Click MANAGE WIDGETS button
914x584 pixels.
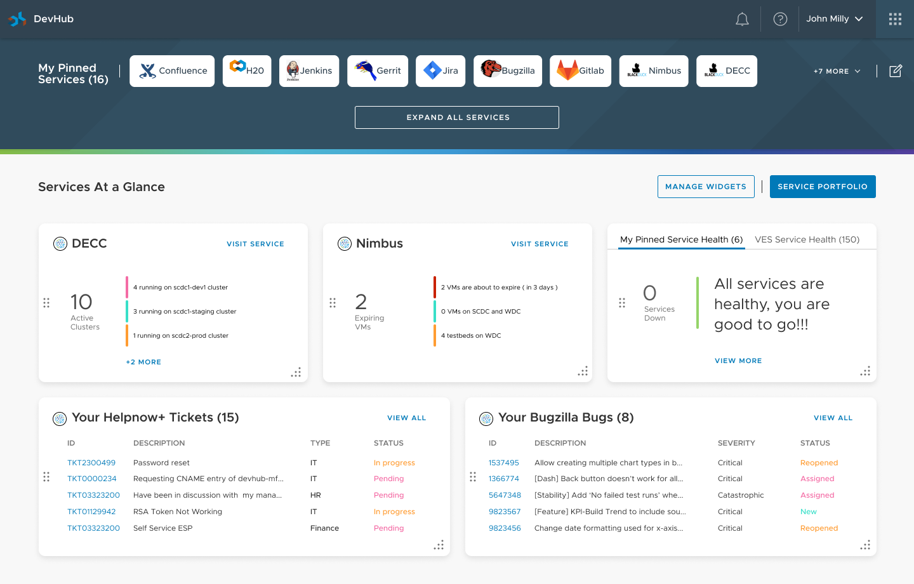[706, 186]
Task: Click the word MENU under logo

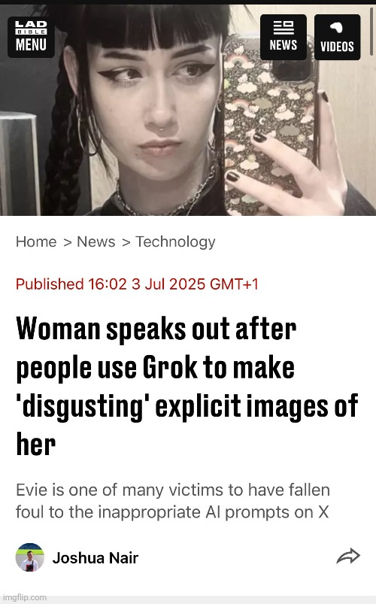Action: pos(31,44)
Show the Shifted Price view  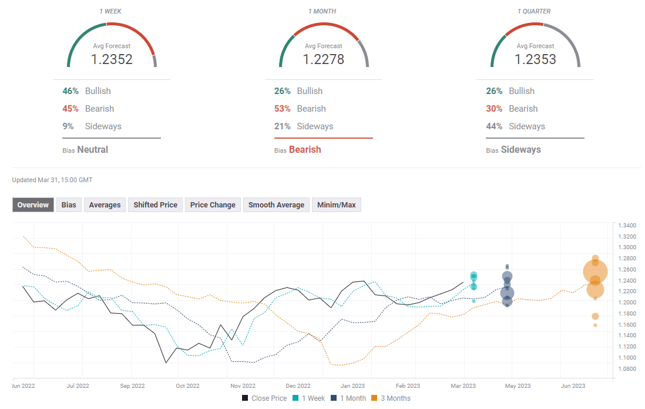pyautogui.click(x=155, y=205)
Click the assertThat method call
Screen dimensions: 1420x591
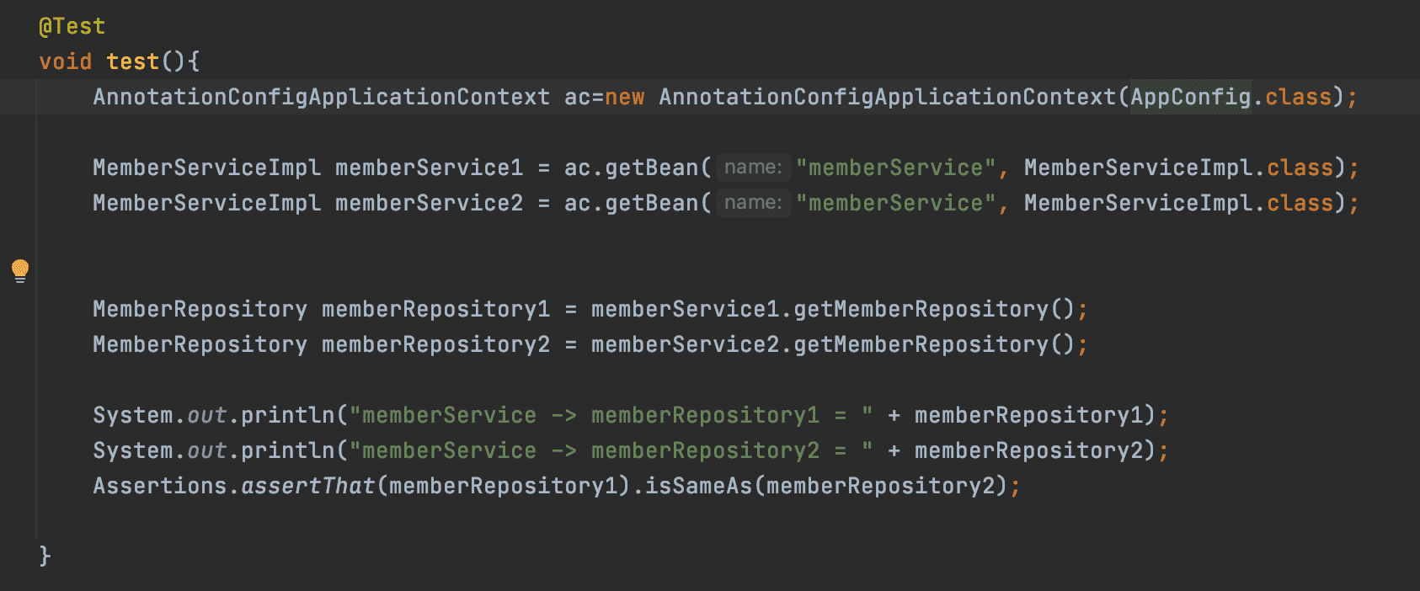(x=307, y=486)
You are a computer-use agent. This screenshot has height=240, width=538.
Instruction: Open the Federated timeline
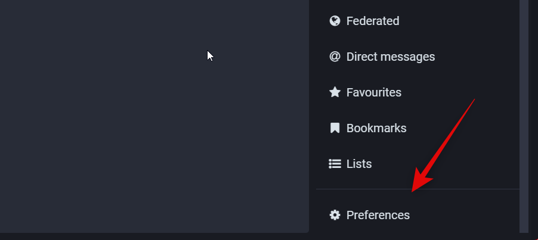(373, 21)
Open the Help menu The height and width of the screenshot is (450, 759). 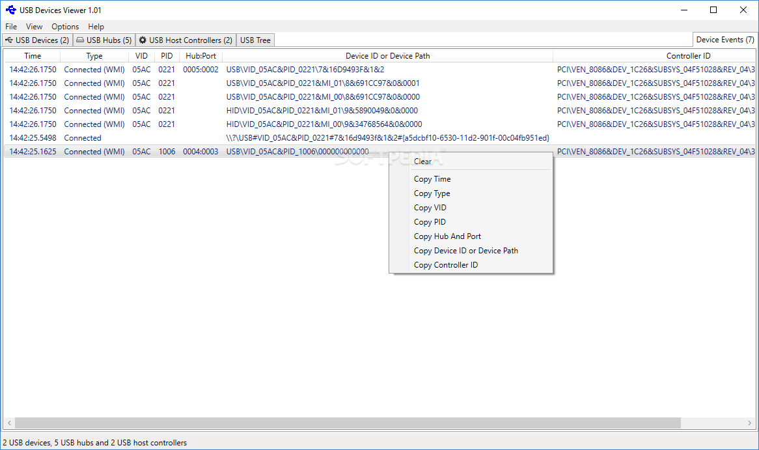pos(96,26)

════════════════════

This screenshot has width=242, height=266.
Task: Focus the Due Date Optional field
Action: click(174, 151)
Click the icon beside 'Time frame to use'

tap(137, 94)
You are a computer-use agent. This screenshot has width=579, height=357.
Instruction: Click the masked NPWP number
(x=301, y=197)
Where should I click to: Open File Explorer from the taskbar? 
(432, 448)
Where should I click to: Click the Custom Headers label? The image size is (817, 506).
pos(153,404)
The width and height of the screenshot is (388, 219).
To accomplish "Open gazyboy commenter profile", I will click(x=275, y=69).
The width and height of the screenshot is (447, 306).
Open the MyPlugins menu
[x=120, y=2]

════════════════════

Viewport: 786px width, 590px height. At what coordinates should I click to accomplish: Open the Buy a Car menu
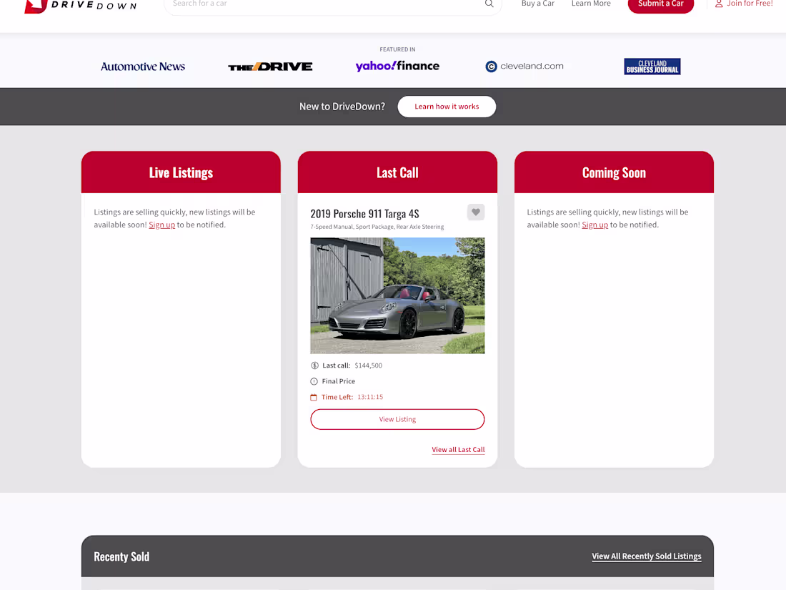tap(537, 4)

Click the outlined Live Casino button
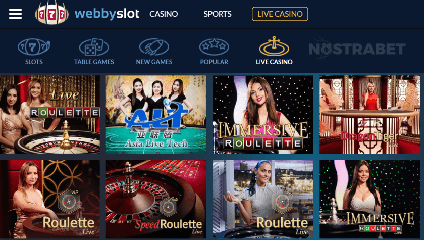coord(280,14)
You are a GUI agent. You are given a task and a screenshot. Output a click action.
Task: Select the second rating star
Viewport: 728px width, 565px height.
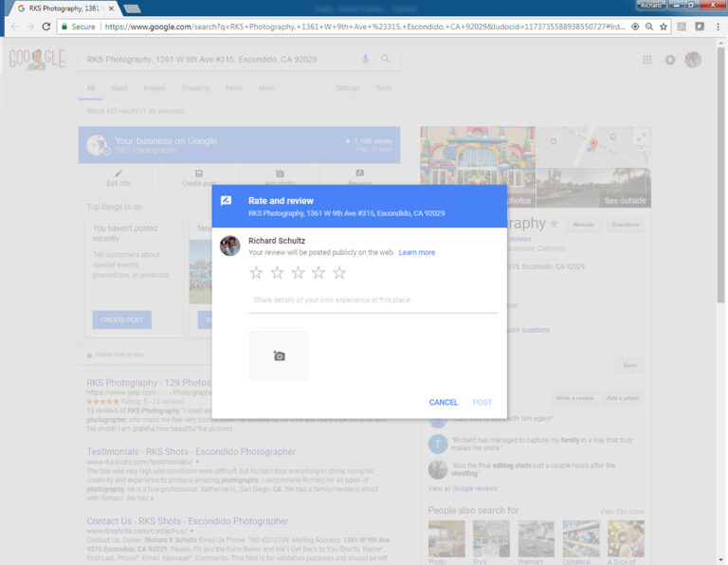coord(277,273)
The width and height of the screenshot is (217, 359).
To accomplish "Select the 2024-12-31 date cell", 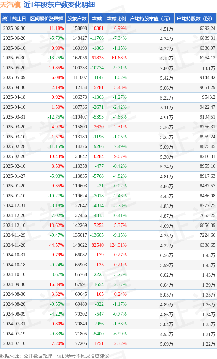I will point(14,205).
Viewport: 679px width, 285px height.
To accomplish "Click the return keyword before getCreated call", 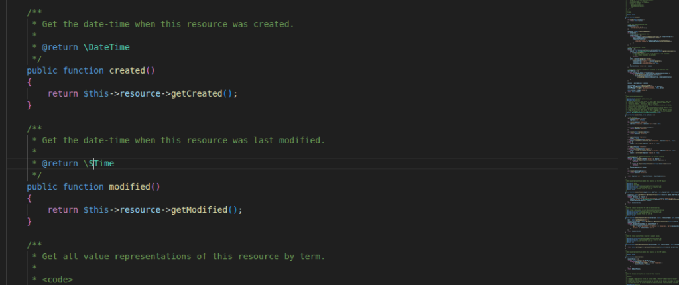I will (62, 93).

════════════════════

_Assigned task_: Using the records above, work out how many lines hold the string "computer"; answer with that number alone.

_Exercise solution_: 2